FIG. 1 is a schematic configuration diagram of a motor control device according to Embodiment 1 of the present invention. In the figure, 1 is a motor control device, 2 is an electric motor (motor), 3 is a position detector such as an encoder, 11 is a position or speed control unit, 12 is a current control unit, 13 is an inverter unit, 14 is an input circuit unit, Reference numeral 15 denotes a speed signal calculation unit. A configuration in which a position command or a speed command is input and the electric motor 2 is driven according to the command and the position detection signal or the speed detection signal (the electric motor 2, the position detector 3, the position or speed control unit 11, the current control unit 12). The inverter unit 13 and the input circuit unit 14) have a configuration obtained by a well-known technique, and a detailed description thereof will be omitted.
The part where the present invention is different from the prior art is a part provided with a speed calculation unit 15 for executing a speed detection method described later.
The speed calculation unit 15 detects the speed based on the change amount of the position detection value and the time required for the change above a certain speed, and detects the speed based on the change amount of the position detection value at the sampling time below the certain speed.

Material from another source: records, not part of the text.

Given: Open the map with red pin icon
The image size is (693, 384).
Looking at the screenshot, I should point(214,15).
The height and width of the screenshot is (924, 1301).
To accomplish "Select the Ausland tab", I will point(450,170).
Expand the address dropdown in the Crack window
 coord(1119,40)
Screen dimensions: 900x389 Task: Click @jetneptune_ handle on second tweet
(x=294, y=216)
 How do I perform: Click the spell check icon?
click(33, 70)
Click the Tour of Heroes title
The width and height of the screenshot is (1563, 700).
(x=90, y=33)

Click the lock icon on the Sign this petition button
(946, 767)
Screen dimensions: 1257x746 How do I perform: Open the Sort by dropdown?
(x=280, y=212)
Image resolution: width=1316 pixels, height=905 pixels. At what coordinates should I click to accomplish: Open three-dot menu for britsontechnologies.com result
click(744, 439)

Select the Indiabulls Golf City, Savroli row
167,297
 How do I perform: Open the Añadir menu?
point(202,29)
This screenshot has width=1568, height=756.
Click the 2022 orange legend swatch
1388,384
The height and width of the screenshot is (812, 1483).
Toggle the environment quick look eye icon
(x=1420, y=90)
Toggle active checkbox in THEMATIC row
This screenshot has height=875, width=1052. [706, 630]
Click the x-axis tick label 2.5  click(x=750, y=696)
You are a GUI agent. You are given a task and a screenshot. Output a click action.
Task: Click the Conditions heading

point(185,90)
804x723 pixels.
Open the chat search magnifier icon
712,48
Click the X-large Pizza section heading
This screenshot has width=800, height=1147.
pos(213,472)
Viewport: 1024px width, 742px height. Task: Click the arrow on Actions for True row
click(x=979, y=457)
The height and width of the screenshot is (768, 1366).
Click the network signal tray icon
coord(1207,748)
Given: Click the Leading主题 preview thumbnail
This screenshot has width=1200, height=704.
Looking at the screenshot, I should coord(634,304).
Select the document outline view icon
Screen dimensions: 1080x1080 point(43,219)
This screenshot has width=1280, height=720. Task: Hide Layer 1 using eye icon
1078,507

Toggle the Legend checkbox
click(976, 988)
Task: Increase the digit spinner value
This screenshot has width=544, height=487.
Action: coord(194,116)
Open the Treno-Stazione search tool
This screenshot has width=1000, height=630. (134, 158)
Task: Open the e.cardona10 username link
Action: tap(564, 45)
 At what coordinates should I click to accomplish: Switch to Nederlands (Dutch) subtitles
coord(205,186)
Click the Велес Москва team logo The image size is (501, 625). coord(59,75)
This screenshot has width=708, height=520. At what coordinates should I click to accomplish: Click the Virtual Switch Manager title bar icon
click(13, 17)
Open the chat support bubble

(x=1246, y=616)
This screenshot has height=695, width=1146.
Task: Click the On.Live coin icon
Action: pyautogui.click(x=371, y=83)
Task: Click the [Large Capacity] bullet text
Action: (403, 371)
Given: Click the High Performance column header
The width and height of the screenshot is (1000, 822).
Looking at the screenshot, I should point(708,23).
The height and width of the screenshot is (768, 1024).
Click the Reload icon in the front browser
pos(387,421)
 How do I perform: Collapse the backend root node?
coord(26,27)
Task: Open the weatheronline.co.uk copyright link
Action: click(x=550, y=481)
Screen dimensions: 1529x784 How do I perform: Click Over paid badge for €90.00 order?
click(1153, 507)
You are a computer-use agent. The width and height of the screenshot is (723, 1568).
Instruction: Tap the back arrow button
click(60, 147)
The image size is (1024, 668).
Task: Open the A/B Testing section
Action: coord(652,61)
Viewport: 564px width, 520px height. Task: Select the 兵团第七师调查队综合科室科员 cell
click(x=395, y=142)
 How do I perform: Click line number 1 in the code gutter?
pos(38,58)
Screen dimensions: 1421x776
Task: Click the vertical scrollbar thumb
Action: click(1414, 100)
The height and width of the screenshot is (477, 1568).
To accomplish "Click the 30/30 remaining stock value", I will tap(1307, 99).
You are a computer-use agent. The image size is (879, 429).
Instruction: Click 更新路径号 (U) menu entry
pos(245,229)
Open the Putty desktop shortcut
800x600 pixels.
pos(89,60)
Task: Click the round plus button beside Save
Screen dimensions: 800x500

FIG. 2 is a schematic block diagram of the encoder 3. In the figure, 31 is a light emitter, 32 is a rotating disk having a slit, 33 is a light receiver, 34 is an amplifier, 35 is an A / D converter, 36 is a position conversion circuit, and 37 is a counter.
The encoder 3 outputs position data and time data necessary for speed calculation in the speed calculation unit 15, and a method of outputting position data and time data in the encoder 3 will be described.

First, the light receiver 33 receives light from the light emitter 31 through the slits A and B having a phase difference of 90 degrees of the rotating disk 32 and outputs a corresponding signal.
Next, this signal is amplified by the amplifier 34 to obtain output waveforms of Aφ and Bφ. Here, the output waveforms of Aφ and Bφ are sinusoidal signals depending on how light passes through the slits of the rotating disk 32.
Next, the A / D converter 35 receives the sinusoidal signals Aφ and Bφ, converts them into digital values with fine resolution, and outputs them to the position conversion circuit 36.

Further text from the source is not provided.